■ THE PROBLEM: According to the article on the climate anti-hero, how much does each bronze door of the National Archives Museum weigh?

■ PASSAGE:
[Start]
The Rise of the Climate Anti-Hero
The National Archives Museum in Washington, D.C., is secured by 40-foot bronze doors, each of which weighs 6.5 tons. On Valentine’s Day 2024, around 1 p.m., Donald Zepeda walked the mile there from his Airbnb to throw paint powder on the Constitution of the United States. He was 35. The parts per million of carbon in the atmosphere was 422.99. He had been arrested 20 times for civil disobedience, including the day before, when he and two others sat in the middle of the George Washington Parkway and demanded that President Biden declare a climate emergency.
Zepeda had dressed respectfully for the occasion: khakis, plaid button-down, gray anorak, black Vans. When he arrived at the archives, he walked to the bathroom, where he removed a small plastic bag of tempera paint powder from his backpack and placed it in his jacket pocket. In the bottle, the powder had looked red, like blood. Now, tied up in this flimsy bag, it looked like hot-pink CAUTION tape.
Zepeda felt, as he often did, anxious, tired, and slightly numb. He got scared about time — how little he, or anyone else, had to do good deeds. His philosophy for trying to save the planet in 2024 was “Do the work, don’t think about the thing,” so as not to “always be crying 24/7.” If you were crying 24/7, Zepeda knew, it was “hard to convince people to do things.” But he also didn’t want to appear “chill and normal and casual.” Being chill and normal and casual would convey that everything was fine. Everything was not fine.
Zepeda’s partner that day was a 27-year-old man named Jackson Green whose nom de guerre is “Kroegeor.” At age 20, in Utah, Kroegeor had broken up with the Mormon Church and had a political awakening. He realized that “You are the king of history if you are a white man in America” and that, because of how greedily American white men live, “the world is fucked.”
Kroegeor quit his job, meandered east, and met Zepeda in D.C. at a recruitment meeting for Declare Emergency, Zepeda’s band of climate rebels dedicated to getting the U.S. to do just that: declare a climate emergency; acknowledge that the crisis is as urgent as a war. The U.K. did this in 2019, and while the declaration came with no specific powers, soon after, the government prohibited new licenses for extracting oil, gas, and coal.
For Declare Emergency’s coming Constitution action, Kroegeor volunteered “to go red” — be a front man, risk arrest.
Kroegeor had shared the Airbnb with Zepeda but walked to the archives on his own lest anyone suspect them. He showed up cheerful, chewing gum, in cargo shorts, Chacos, and a backward baseball cap. While Kroegeor headed to the bathroom to transfer his paint bag to his shorts, Zepeda read what Abigail Adams wrote in a 1776 letter to her husband, John Adams: “Remember all Men would be tyrants if they could.”
[End]
■ DATA ROWS:
[Start]
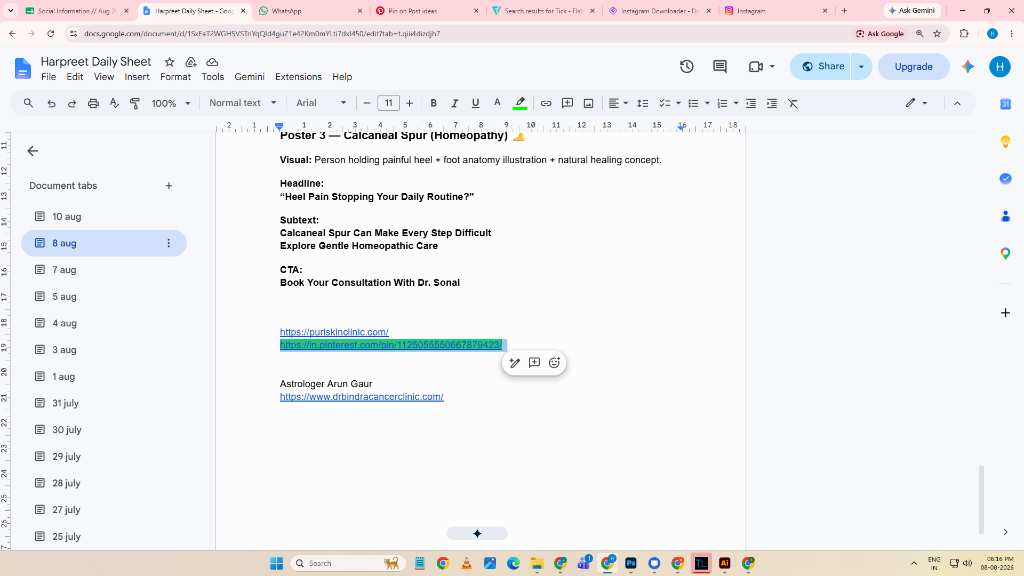This screenshot has height=576, width=1024.
Task: Click the insert image icon
Action: (x=588, y=103)
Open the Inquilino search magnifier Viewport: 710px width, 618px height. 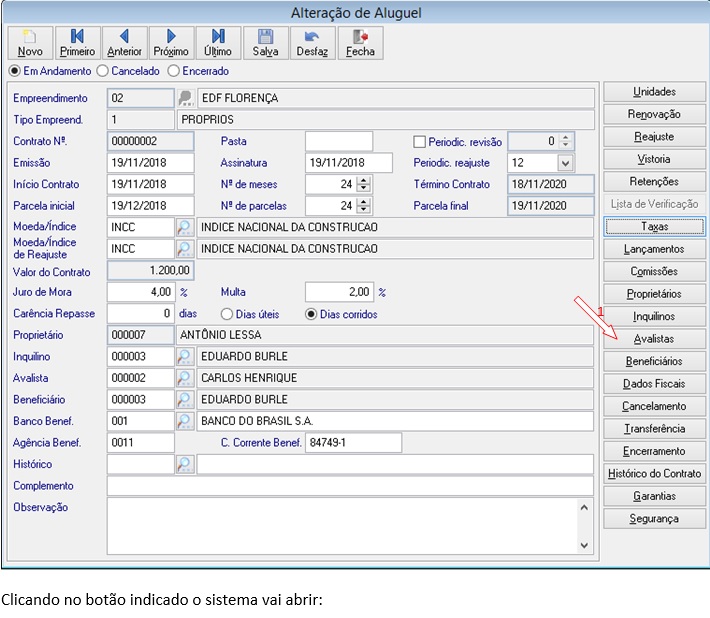pyautogui.click(x=185, y=356)
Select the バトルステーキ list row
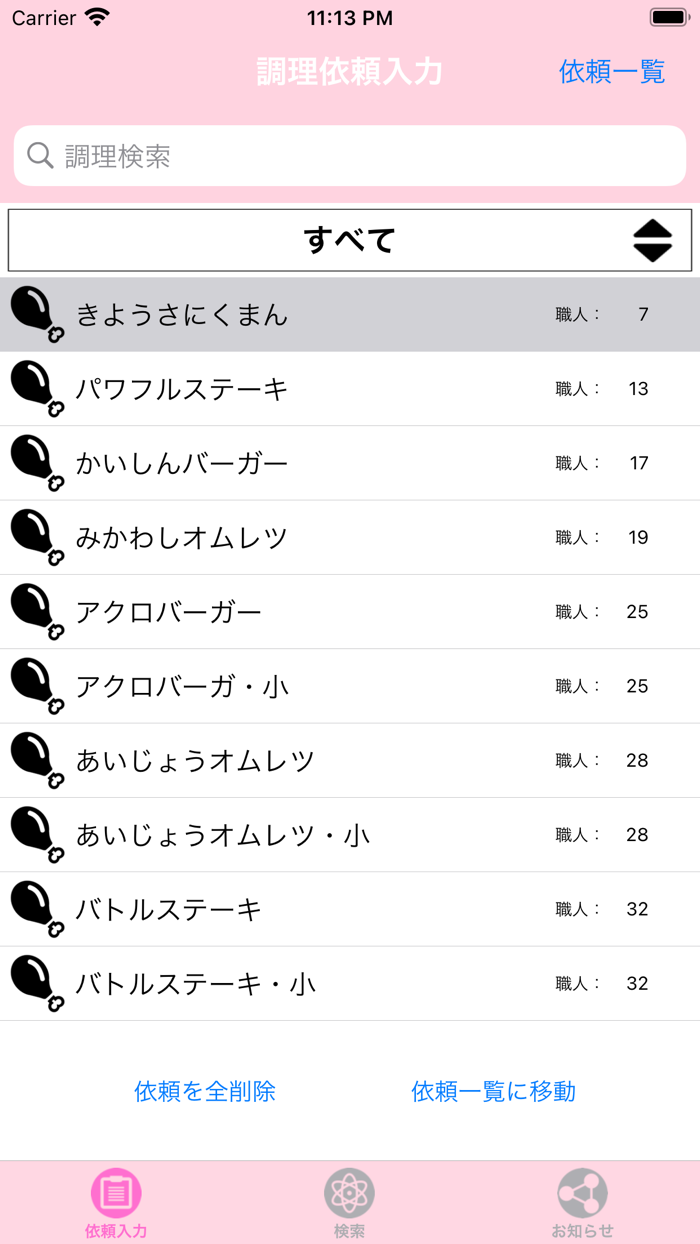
[End]
■ EXPECTED ANSWER: 6.5 tons